STATED GOAL ▸ Write the continuation of the essay that challenges the Pope's remarks on Islam and violence, starting after its final sentence.

PAGE TEXT ▸

◆ ◆ ◆

In adopting the same attitude of that unknown Persian, I am going to address to the illustrious and cultured Pope, some objections that would certainly give evidence that the erudition of that supposed famous Emperor and that of himself did not go far from their religion and their culture and they both ignore Islam and its teachings, which cannot possible any intercultural dialogue.



Therefore, I am going to present, following the same way the Pope did, the statements that seem to be more controversial for me.



The Pope referred to a text, which was, according to him, probably transcribed by the Emperor, during Constantinople siege, between 1394 and 1402, and edited by Professor Theodore KHOURY.



From that dialogue on “all aspects of faith contained in the Bible and the Quran” and “the relationship between the three laws or three orders of live: the Old Testament, the New Testament and the Quran”, the Pope have chosen to consider only “one point of view hardly marginal in the construction of the dialogue as a whole”.



That point of view, arbitrarily and deliberately chosen by the Pope, was extracted from the seventh controversy and related to the word “JIHAD”.

Apart form that revealing restriction, the Pope refused, due to reductionism and schematization, to consider the preferential treatment the Quran granted to the People of the Book (Jews and Christians), which differed far from that one for unbelievers. He shared the views of his terrible Emperor, who uttered abrupt and injurious words to our poor Persian, in connecting religion and violence: “Show me what Mohamed have brought new. You will only find bad and inhumane things, such as the right to defend by sword the faith he was preaching”.

◆ ◆ ◆

DATA BLOCK ▸
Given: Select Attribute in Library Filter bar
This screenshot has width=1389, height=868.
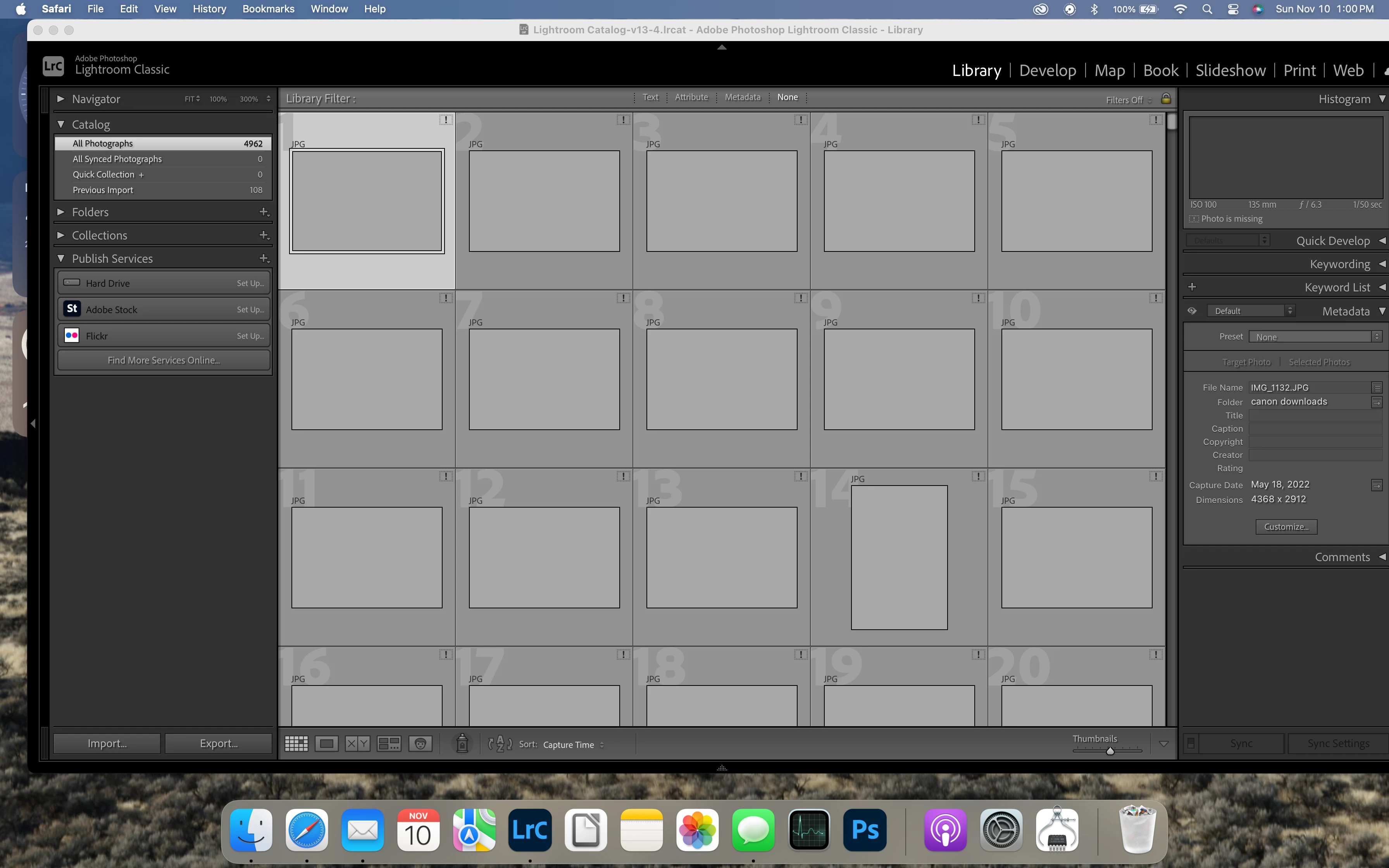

◆ ◆ ◆

RESULT OF THIS TASK ▸
I am going to raise my first controversy. Did the Pope think that such wide-open and injurious way is the most appropriate and cultured one, and most relevant to introduce a debate on “faith and reason” in a perspective of a dialogue between cultures? Neither the logics of the discourse, nor the ethics of responsibility support such approach.



To object and come back to the real debate, i.e. to the orders of life: Judaism, Christianity and Islam, let me quote these Quranic verses that defined for all Moslems the ethics of dialogue that must prevail between the latter and the People of the Book, the followers of the Old Testament and the New Testament:



“And dispute ye not with the People of the Book, except with means better (than mere disputation), unless it be with those of them who inflict wrong (and injury): But say “We believe in the revelation which has come down to us and in that which come down to you; Our God and your God is One; and it is to Him We bow (in Islam)”. (The Holy Quran: Chapter 29, the Spider, verse 46).



Furthermore, the Quran prescribed to the Prophet Mohamed and to all Moslems to seek for a consensus with Jews and Christians:



“Say: O People of the Book! Come to common terms as between us and you: that we worship none but God; that we associate no partners with Him; that we erect not, from ourselves, lords and patrons other than God….” (The Holy Quran: Chapter 3, The Family of Imran, verse 64).



Beyond Jews and Christians, the Quran prescribed an ethics of communication for all Moslems, excluding injury and impoliteness, but based on wisdom and reason:



“Invite (all) to the way of thy Lord with wisdom and beautiful preaching; and argue with them in ways that are best and most gracious: for thy Lord knoweth best, who have strayed from His Path, and who receive guidance”. (The Holy Quran, Chapter 16: the Bee, verse 125)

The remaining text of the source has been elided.